> **EXERCISE PROMPT**:
Retype the lines below exactly, from the line with "What do you see at coordinates (335, 518)" up to and including the line with "Describe the element at coordinates (524, 1431)".

┌─ INFORMATION SHOWN

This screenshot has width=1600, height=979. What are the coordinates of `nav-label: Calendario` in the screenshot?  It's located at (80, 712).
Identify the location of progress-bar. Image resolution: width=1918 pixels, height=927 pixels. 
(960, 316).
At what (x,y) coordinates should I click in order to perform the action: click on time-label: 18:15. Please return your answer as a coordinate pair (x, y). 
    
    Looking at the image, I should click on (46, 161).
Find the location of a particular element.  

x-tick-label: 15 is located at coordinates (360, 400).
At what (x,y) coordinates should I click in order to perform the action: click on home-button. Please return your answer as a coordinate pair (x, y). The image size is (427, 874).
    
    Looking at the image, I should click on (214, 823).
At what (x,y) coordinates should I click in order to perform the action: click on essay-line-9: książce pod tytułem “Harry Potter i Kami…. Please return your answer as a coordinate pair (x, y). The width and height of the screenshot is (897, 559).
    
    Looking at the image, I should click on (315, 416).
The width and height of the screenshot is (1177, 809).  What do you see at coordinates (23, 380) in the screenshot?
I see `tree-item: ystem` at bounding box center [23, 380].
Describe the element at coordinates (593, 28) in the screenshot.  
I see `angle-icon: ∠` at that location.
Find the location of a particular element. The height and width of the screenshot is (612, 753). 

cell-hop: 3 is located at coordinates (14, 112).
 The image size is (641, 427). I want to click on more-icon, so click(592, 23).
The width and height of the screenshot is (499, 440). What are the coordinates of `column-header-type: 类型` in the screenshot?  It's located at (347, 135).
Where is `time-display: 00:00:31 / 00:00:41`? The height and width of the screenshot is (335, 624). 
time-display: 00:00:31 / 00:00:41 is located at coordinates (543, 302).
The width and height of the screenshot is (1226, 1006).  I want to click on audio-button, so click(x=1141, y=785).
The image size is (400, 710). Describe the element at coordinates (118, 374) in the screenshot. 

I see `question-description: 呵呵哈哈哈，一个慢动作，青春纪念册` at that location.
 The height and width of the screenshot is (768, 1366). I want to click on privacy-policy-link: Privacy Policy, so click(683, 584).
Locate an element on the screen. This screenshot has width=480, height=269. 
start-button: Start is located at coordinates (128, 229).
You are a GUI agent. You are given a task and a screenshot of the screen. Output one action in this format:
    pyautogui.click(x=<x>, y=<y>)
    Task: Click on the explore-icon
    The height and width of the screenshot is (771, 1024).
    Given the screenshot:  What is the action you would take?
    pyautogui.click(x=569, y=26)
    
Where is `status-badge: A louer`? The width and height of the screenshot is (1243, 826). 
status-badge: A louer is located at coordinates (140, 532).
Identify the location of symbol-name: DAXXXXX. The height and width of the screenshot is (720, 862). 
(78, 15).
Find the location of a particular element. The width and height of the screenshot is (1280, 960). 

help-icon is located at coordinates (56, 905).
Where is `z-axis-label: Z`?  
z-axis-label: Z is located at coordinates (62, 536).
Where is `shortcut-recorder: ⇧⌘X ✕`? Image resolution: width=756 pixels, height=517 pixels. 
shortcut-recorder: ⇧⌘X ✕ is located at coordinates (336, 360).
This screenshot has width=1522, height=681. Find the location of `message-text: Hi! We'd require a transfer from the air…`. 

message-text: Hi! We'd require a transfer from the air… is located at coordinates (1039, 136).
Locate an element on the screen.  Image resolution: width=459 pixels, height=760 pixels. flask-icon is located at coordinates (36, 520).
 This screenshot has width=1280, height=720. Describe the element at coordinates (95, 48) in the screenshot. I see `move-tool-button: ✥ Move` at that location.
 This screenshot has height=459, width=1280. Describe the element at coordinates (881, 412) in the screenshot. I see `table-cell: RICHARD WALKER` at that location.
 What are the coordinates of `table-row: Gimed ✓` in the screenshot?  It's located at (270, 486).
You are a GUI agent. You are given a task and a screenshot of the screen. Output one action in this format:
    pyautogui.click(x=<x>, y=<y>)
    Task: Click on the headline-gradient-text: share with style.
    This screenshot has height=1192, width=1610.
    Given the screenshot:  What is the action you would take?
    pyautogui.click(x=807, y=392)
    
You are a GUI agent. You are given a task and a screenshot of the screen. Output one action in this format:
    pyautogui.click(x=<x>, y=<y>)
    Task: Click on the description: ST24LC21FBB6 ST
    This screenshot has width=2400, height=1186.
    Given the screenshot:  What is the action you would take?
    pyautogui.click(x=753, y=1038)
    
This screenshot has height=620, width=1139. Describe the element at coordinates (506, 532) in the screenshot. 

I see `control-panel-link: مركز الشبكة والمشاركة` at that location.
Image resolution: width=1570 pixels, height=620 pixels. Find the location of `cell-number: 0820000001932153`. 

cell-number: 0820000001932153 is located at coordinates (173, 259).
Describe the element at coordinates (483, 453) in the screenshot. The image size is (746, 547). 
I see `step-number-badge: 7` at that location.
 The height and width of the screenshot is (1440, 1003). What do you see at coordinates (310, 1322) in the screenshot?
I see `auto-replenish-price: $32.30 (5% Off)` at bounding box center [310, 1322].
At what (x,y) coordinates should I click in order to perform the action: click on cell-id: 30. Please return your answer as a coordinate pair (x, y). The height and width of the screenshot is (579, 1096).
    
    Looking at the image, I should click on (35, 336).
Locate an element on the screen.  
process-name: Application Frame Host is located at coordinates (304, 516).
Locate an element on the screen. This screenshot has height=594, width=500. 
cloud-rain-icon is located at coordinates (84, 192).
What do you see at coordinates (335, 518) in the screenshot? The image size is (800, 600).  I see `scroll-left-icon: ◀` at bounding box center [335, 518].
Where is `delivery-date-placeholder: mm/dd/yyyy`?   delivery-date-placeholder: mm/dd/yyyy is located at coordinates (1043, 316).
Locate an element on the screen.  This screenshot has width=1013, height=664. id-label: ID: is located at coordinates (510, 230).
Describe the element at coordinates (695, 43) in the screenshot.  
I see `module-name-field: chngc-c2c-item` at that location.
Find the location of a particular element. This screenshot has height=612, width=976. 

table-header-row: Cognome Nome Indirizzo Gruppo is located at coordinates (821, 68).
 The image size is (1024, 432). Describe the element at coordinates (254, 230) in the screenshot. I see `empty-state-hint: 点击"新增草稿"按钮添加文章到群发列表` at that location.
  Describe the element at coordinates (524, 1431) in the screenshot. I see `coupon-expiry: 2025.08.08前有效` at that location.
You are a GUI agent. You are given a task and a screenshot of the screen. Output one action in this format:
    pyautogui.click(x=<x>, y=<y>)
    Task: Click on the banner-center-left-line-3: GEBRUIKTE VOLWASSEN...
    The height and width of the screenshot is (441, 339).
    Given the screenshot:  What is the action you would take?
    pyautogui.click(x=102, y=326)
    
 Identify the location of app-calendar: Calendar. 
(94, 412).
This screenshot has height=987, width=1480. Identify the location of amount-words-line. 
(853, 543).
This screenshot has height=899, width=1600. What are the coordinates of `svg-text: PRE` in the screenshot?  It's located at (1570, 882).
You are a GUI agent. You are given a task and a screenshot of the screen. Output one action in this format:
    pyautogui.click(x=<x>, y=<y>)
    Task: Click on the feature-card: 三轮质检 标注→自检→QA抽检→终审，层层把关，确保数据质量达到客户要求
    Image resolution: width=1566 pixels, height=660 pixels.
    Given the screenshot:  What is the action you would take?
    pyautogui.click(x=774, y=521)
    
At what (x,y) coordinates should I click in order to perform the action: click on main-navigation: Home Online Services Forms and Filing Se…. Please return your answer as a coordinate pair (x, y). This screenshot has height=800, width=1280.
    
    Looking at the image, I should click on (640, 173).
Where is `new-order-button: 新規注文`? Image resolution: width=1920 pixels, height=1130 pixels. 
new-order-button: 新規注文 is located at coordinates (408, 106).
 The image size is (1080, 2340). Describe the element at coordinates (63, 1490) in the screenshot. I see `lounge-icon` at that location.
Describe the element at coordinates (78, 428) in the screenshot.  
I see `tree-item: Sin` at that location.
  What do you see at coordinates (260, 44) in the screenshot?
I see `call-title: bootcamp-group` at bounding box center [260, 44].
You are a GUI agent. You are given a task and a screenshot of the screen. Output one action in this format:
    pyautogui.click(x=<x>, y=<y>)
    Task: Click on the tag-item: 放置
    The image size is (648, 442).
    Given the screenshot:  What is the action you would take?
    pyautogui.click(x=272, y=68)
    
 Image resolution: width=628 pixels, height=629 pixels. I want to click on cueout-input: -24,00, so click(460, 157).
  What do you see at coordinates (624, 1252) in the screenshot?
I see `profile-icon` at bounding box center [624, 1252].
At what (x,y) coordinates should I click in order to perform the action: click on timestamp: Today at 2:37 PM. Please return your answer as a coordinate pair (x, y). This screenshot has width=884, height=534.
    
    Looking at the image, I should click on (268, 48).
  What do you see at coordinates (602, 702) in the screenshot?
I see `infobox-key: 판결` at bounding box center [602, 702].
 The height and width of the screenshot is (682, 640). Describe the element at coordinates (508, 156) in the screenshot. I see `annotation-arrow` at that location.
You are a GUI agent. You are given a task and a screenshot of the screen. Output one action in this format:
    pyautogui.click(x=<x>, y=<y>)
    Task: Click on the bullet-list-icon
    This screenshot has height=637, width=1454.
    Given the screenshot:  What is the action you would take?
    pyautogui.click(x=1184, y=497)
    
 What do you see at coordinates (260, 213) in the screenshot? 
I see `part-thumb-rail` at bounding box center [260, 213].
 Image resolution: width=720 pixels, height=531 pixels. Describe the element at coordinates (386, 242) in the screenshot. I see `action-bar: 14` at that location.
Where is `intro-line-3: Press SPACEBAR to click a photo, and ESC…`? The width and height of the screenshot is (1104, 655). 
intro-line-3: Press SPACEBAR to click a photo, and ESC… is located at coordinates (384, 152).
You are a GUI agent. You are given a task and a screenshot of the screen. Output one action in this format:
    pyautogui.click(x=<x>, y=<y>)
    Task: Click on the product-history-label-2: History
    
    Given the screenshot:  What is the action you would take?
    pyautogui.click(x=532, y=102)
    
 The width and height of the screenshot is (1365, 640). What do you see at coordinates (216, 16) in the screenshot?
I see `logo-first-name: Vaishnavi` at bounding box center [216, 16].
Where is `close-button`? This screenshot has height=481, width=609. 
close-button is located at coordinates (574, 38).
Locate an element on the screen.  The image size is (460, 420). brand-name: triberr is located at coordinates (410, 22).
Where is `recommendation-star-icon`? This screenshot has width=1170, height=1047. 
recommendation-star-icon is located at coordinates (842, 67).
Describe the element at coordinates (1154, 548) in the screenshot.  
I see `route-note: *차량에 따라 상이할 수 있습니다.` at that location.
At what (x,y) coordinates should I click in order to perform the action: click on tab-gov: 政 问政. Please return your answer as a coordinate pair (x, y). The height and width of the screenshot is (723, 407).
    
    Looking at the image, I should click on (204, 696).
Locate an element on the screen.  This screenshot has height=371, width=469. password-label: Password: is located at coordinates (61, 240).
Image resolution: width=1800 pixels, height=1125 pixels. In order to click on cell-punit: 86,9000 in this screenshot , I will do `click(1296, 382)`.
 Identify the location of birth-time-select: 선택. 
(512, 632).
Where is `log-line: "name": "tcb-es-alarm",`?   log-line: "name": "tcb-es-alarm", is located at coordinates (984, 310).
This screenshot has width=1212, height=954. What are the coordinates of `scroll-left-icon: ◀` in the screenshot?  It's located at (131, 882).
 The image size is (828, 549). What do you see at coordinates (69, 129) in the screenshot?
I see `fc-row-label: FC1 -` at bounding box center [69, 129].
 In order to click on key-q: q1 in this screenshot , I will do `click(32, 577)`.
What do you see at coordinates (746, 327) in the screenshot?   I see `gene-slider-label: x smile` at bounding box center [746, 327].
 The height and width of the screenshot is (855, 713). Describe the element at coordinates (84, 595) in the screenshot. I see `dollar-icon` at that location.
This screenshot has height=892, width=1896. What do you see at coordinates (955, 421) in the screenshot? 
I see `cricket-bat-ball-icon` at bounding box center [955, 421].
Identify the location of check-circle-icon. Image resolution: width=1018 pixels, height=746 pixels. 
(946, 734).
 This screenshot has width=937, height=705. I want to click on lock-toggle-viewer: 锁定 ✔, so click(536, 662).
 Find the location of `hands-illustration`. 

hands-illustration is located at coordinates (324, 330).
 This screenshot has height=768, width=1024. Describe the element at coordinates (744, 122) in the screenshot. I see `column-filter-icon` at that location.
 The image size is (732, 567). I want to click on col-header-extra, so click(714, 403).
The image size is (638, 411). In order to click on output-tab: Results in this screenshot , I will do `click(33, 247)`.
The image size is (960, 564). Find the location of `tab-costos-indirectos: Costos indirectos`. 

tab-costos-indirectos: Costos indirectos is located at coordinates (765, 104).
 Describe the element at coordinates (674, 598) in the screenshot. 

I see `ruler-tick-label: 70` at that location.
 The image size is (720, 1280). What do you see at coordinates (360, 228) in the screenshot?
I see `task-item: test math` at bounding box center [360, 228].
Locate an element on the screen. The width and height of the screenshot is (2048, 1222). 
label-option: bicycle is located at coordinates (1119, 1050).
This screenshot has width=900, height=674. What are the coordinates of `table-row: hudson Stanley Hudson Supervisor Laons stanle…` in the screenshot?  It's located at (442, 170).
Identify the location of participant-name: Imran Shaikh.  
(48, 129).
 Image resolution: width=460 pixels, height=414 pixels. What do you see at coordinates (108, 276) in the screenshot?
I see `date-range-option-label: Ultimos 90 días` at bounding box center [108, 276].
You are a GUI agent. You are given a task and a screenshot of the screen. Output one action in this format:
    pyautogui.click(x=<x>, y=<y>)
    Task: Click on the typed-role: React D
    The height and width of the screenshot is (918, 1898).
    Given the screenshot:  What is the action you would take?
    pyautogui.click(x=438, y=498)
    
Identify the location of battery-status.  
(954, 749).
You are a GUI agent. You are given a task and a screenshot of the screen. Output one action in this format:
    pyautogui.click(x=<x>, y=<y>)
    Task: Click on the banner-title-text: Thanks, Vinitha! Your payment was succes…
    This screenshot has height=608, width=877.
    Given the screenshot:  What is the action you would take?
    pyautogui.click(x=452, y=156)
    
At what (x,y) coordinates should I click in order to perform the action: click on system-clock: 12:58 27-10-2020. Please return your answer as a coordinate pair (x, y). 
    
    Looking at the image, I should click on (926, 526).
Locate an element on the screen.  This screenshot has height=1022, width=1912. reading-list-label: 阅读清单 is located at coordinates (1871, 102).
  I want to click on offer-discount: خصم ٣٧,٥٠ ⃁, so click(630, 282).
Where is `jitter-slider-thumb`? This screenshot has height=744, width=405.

└─

> **SOLVED EXERCISE**:
What do you see at coordinates (335, 518) in the screenshot? The image size is (800, 600).  I see `scroll-left-icon: ◀` at bounding box center [335, 518].
Where is `delivery-date-placeholder: mm/dd/yyyy`?   delivery-date-placeholder: mm/dd/yyyy is located at coordinates (1043, 316).
Locate an element on the screen.  This screenshot has width=1013, height=664. id-label: ID: is located at coordinates (510, 230).
Describe the element at coordinates (695, 43) in the screenshot.  
I see `module-name-field: chngc-c2c-item` at that location.
Find the location of a particular element. This screenshot has height=612, width=976. 

table-header-row: Cognome Nome Indirizzo Gruppo is located at coordinates (821, 68).
 The image size is (1024, 432). Describe the element at coordinates (254, 230) in the screenshot. I see `empty-state-hint: 点击"新增草稿"按钮添加文章到群发列表` at that location.
  Describe the element at coordinates (524, 1431) in the screenshot. I see `coupon-expiry: 2025.08.08前有效` at that location.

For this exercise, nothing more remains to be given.